In retrospect, this was a poor visualisation. Any metaphorical bird representing my tooth would lack at least one of its wings and most of its feathers. Perhaps those shortcomings were the reason it couldn’t take flight.

Eventually, for reasons that had nothing to do with magical thinking and more to do with professional expertise, the deed was done. All that remained was a freshly dug grave in the wet, pink churchyard of my mouth. 

Well, not all. I also had a large sore in the corner of my lips, a secondary infection in the bone and an addict’s longing for my next dose of co-codamol.

The garden of dread

The waiting area of my current dental practice is adjacent to an immaculately manicured garden, complete with a bench, a pristine lawn and a modest silver fountain. 

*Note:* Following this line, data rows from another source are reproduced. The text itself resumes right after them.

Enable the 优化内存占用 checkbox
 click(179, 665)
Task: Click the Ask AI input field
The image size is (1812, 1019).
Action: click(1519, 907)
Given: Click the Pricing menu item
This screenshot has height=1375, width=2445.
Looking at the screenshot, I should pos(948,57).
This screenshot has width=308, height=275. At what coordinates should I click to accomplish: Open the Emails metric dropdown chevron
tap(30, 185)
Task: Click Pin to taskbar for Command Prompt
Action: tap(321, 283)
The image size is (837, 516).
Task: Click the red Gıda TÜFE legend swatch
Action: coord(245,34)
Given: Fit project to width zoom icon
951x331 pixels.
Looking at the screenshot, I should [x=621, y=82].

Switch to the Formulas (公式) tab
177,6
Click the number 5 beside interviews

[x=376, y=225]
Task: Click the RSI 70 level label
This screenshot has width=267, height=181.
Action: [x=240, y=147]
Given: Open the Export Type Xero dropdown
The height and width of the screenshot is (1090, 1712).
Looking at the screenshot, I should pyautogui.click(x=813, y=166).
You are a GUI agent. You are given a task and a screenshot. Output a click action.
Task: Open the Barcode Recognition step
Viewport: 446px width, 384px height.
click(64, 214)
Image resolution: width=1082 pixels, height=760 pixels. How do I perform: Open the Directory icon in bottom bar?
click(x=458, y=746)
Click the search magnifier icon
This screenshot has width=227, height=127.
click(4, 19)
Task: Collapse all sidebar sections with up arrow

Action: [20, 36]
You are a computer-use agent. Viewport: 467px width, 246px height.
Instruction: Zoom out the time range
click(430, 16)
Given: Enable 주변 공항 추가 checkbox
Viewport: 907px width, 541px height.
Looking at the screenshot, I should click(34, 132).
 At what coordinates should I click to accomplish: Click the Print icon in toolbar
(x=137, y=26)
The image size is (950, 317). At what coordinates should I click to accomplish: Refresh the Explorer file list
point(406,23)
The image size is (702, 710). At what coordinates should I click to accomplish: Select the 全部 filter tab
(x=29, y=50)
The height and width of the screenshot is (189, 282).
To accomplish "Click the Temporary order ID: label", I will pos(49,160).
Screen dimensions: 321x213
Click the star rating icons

The area suggests the tranquility of a meditation centre or a rehab clinic, yet often it has the opposite effect on me. The suggestion that this is a space for quiet contemplation, for acceptance in the face of trauma, only engenders a feeling of dread about what is to come.

Given my early experience of dental malpractice back in the 1990s, most of the dressing of the modern dental practice – the flatscreens, the fancy coffee-pod machine, the zen fountain – serves to reassure me that these days I’m in kinder and more competent hands. 

But there are still times when I gaze out at that tidy garden – a vision of balance and affirmation – and wish instead that my waiting room were adjacent to something that admits of the messy, practical reality of dental work. 

The noise and chaos of an inner-city building site would be more appropriate – a place that is forever being landscaped.